Ne pas poursuivre les pensées, ne pas fuir les pensées, seulement ne pas s’en préoccuper : c’est ce que nous faisons en zazen. Dire que le zen est contre la pensée, c’est aller un peu vite. Le bouddhisme se préoccupe de la juste utilisation de notre esprit, l’esprit décliné sous toutes ses formes : la conscience, la réflexion, la considération, la pensée. Certaines écoles du bouddhisme se définissent comme des écoles de la pensée, d’autres comme des écoles de la conscience. Dans le zen, deux aspects de la pensée sont considérés. Le premier, c’est : comment penser ? Le deuxième : dans quelle intention nous pensons ?

Comment penser ? Agiter des pensées prises çà et là ne fait pas de nous un penseur. Penser a pour fondement la réalité, une prise de conscience de la réalité. Penser à partir des pensées des uns et des autres, agiter des pensées, c’est sans intérêt. Une pensée qui n’est pas précédée d’une prise de conscience de la réalité n’a pas de valeur. C’est comme un médecin qui donnerait des médicaments sans avoir fait le diagnostic de la maladie.

Dans le zazen – qui est racine de toute activité psychique – le premier point est de laver la conscience. C’est la chose la plus importante : laver la conscience de toutes souillures, de toutes limites. Ensuite, laisser la réalité se réfléchir sur la conscience. Ensuite, considérer certains aspects de cette réflexion. Ensuite, organiser ces éléments de réflexion et avec cela, pensare : peser, sous-peser. Qu’est ce qui est bien ? Qu’est-ce qui est mal ?

Donc, une pensée sans fondement est sans intérêt ; bien plus, elle nous plonge dans la confusion.

Penser du fond de la non-pensée.
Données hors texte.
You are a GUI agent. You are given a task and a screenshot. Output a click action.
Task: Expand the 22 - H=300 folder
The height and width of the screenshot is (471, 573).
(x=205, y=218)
Le grand philosophe Alain dit : « Dans l’art de la pensée, la non-pensée est une part, et non la moindre. » Prendre conscience de la réalité, avec une conscience lavée de tout point de vue : c’est le fondement d’une pensée juste.

Le deuxième point que le zen nous demande de considérer, c’est : quelle est l’intention derrière cette pensée ? Pourquoi voulez-vous partager à tout prix vos pensées avec les autres ? C’est le plus souvent pour être reconnu ; parfois même pour montrer qu’on est supérieur aux autres ; parfois même pour les diriger ; parfois même pour détruire, pour faire la guerre. Dans le bouddhisme, une pensée utile est une pensée bénéfique, pour le bien de toutes les existences, une pensée qui aide à y voir clair.

Quand notre façon de penser est juste, quand notre intention est bonne, nous devons exprimer cette pensée au bon moment, au bon endroit, de la bonne façon, en tenant compte de la personne à qui nous voulons la présenter.

Dans la pratique de la pensée, la sagesse est importante. La façon de penser est nécessaire, mais pas suffisante. L’intention est nécessaire, mais pas encore suffisante. L’éveil à la situation est important. Ces trois aspects, c’est ce qu’enseigne la voie du Bouddha.